So in the space of a few paragraphs we learn from the New York Times that the dissenting trustee is a racist, political fixer, alleged criminal, reviler of innocent Mary Robinson, suppressor of speech, ignorant knave, and worst of all, Pataki appointee. The New York Times was not the only attacker. The CUNY faculty union’s listserv postings (I was sent some of it) were especially hysterical.

Many among the New York literati would rather undergo water treatment at Gitmo than such public humiliation by the Times. Certainly CUNY trustees weren’t going to let themselves be called ignoramuses for long.

I paraphrase Alex Joffee in Jewish Ideas Daily on what happened next: the trustees shut up, wagged their tails, and approved the degree. Or rather, the trustees’ executive committee did so, somehow overturning the larger board’s original call for further discussion. The board’s chairman, Benno Schmidt, a former Yale president, explained that the earlier vote had been a grave mistake, because “Freedom of thought and expression is a bedrock of any university worthy of the name.” I would seem that trustees must not restrict nominees’ sacred right to express themselves. The nominee, one can infer, has the right to be an honoree.

The Times hatchet job appeared on Thursday. By Friday, the Times was reporting as follows; note the first three words: “Under mounting pressure, the City University of New York board of trustees moved on Friday to reverse its decision earlier this week to withhold [not true, “postpone decision on” would be correct] an honorary degree from the Pulitzer Prize winning playwright Tony Kushner because of one trustee’s concerns about Mr. Kushner’s views regarding Israel.”

There is the evidence for you, or rather a small part of it. It is a sorry thing when university trustees surrender their judgment, even the very rationale for their existence, to mendacious reporters, ideology-driven bloggers, and campus activists on a witch hunt. That is exactly what CUNY did. It succumbed to political pressure and stifled debate. SPME was right to deplore it.

Does Kushner Provoke Antisemitism? Part 1

The SPME statement deplored Kushner’s practice of making “incendiary and biased accusations against Israel, thereby feeding the fires of antisemitism, hatred, and genocide incitement now prevalent in the Middle East.” In reply, you say that “There is no evidence that Kushner’s remarks ‘feed the fires of antisemitism’ etc.”

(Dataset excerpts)
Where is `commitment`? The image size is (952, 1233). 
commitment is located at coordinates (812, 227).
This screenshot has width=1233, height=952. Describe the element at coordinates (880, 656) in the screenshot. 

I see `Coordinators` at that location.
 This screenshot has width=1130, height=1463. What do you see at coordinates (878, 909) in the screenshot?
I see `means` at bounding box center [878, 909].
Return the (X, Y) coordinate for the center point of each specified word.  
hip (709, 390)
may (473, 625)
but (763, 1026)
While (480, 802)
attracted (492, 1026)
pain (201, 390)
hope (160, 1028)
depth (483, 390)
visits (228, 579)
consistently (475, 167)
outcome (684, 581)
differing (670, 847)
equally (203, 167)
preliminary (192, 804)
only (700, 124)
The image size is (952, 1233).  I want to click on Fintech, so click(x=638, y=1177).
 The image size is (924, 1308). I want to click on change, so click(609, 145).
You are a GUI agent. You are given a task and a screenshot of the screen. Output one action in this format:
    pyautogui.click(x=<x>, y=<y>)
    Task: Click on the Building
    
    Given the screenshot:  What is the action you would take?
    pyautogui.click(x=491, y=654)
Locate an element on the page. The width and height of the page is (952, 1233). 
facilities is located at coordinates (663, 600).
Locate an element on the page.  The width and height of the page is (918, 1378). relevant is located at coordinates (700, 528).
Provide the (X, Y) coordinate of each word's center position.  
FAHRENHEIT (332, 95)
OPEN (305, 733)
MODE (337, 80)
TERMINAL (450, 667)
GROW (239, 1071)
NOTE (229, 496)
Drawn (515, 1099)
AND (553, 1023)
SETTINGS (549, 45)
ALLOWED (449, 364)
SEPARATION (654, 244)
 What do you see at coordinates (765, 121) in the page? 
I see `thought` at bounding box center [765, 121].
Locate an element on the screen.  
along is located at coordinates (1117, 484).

__Using the information__.
[1] In the text about the CUNY trustees and Tony Kushner, who is named as the chairman of the board?
[2] Write out the part of the CUNY text that begins at the words "The Times hatchet" and stops after "to deplore it.", replacing "Friday" with "Saturday" wherever it appears.

__Solved problems__.
[1] Benno Schmidt, a former Yale president, was the board's chairman.

[2]
The Times hatchet job appeared on Thursday. By Saturday, the Times was reporting as follows; note the first three words: “Under mounting pressure, the City University of New York board of trustees moved on Saturday to reverse its decision earlier this week to withhold [not true, “postpone decision on” would be correct] an honorary degree from the Pulitzer Prize winning playwright Tony Kushner because of one trustee’s concerns about Mr. Kushner’s views regarding Israel.”

There is the evidence for you, or rather a small part of it. It is a sorry thing when university trustees surrender their judgment, even the very rationale for their existence, to mendacious reporters, ideology-driven bloggers, and campus activists on a witch hunt. That is exactly what CUNY did. It succumbed to political pressure and stifled debate. SPME was right to deplore it.